Activity: Please restate the data word for word, in full.

Data records:
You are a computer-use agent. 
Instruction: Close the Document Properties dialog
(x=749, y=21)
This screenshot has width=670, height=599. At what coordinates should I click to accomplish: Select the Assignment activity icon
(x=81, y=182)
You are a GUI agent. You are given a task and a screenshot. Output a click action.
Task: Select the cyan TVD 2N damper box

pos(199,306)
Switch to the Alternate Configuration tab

Response box:
You are a computer-use agent. 
Instruction: Close the Document Properties dialog
(x=749, y=21)
This screenshot has width=670, height=599. At what coordinates should I click to accomplish: Select the Assignment activity icon
(x=81, y=182)
You are a GUI agent. You are given a task and a screenshot. Output a click action.
Task: Select the cyan TVD 2N damper box

pos(199,306)
Switch to the Alternate Configuration tab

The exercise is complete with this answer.